Silicon Valley has bet big on generative AI but it’s not totally clear whether that bet will pay off. A new report from the Wall Street Journal claims that, despite the endless hype around large language models and the automated platforms they power, tech companies are struggling to turn a profit when it comes to AI.
Microsoft, which has bet big on the generative AI boom with billions invested in its partner OpenAI, has been losing money on one of its major AI platforms. Github Copilot, which launched in 2021, was designed to automate some parts of a coder’s workflow and, while immensely popular with its user base, has been a huge “money loser,” the Journal reports. The problem is that users pay $10 a month subscription fee for Copilot but, according to a source interviewed by the Journal, Microsoft lost an average of $20 per user during the first few months of this year. Some users cost the company an average loss of over $80 per month, the source told the paper.
OpenAI’s ChatGPT, for instance, has seen an ever declining user base while its operating costs remain incredibly high. A report from the Washington Post in June claimed that chatbots like ChatGPT lose money pretty much every time a customer uses them.

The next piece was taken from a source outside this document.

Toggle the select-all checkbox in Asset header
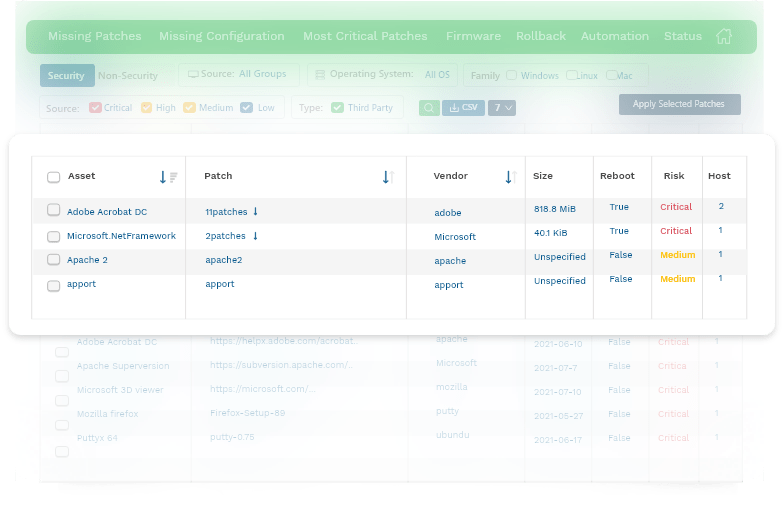point(54,177)
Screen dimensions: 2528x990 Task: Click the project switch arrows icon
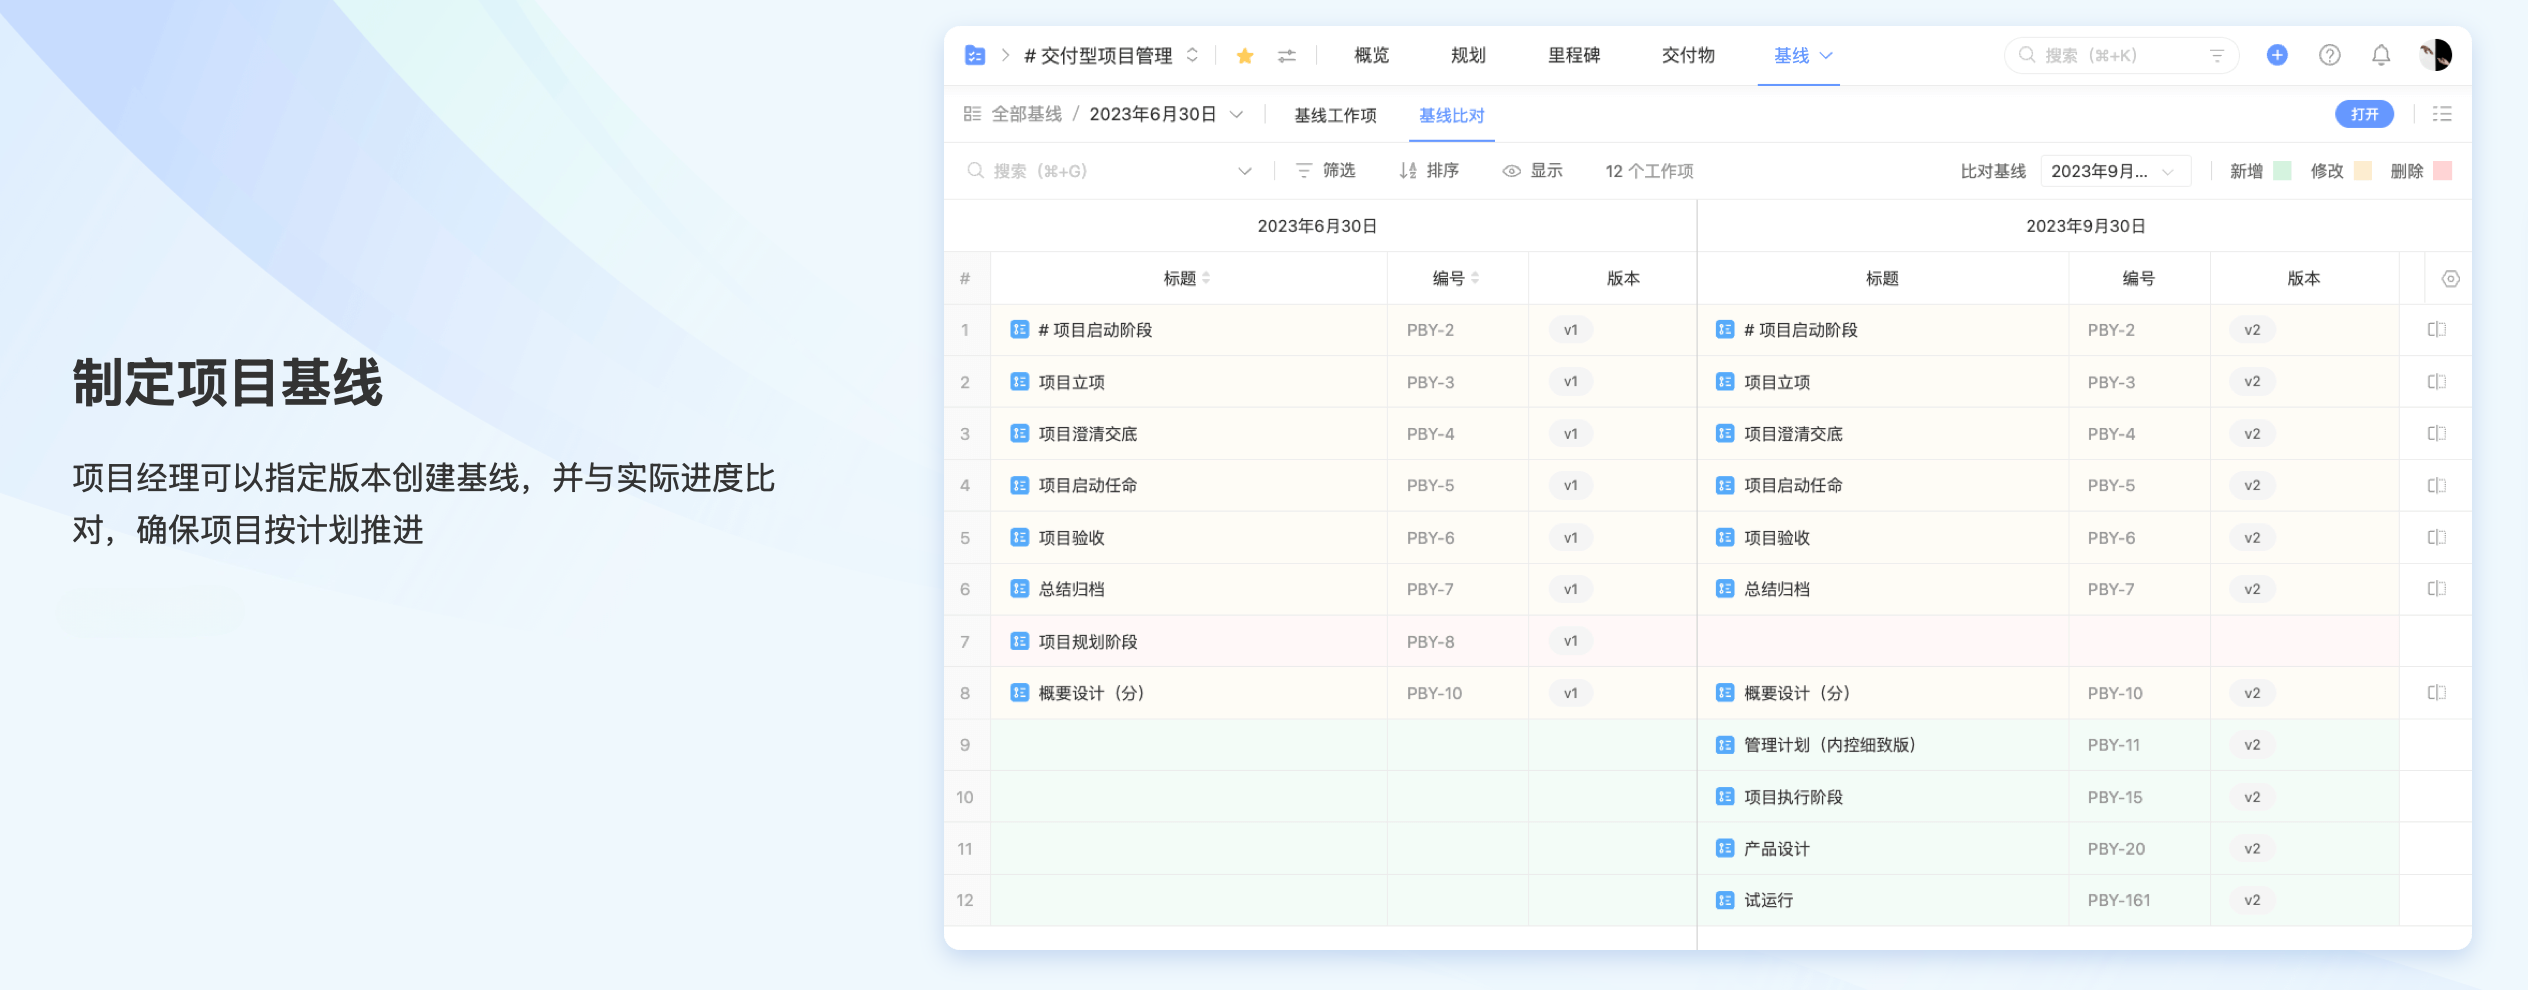pyautogui.click(x=1287, y=56)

AI platforms are notoriously expensive to operate. Platforms like ChatGPT and DALL-E burn through an enormous amount of computing power and companies are struggling to figure out how to reduce that footprint. At the same time, the infrastructure to run AI systems—like powerful, high-priced AI computer chips—can be quite expensive. The cloud capacity necessary to train algorithms and run AI systems, meanwhile, is also expanding at a frightening rate. All of this energy consumption also means that AI is about as environmentally unfriendly as you can get.
But ML is being used in the industry in tons of places, and it's definitely cost effective. There's simple models that take the input of machinery sensors and detect when something is faulty or needs repairing, not just malfunctioning parts but worn out parts too. It's used heavily in image processing, tiktok is used by a lot of people and the silly AR thingies use image recognition and tracking in real time through your phone. I'm not saying that this features created revenue directly, but they do get viral and attract users, so yeah. Image processing is also used in almost any supermarket to control the amount of people in the store, at least since covid I see a dynamically updated counter in every supermarket I visit.
It is also used in time estimations, how much traffic influences a trip is not manually set at all, it gets updated dynamically with real time data, through trained models.
It is also used in language models, for real usages like translation, recommendation engines (search engines, store product recommendation…).
The article is talking about generative models, more specifically, text prediction engines (ChatGPT, Copilot). ChatGPT is a chatbot, and I don't see a good way to monetise it while keeping it free to use, and Copilot is a silly idea to me as a programmer since it feels very dangerous and not very practical. And again, not something I would pay for, so meh.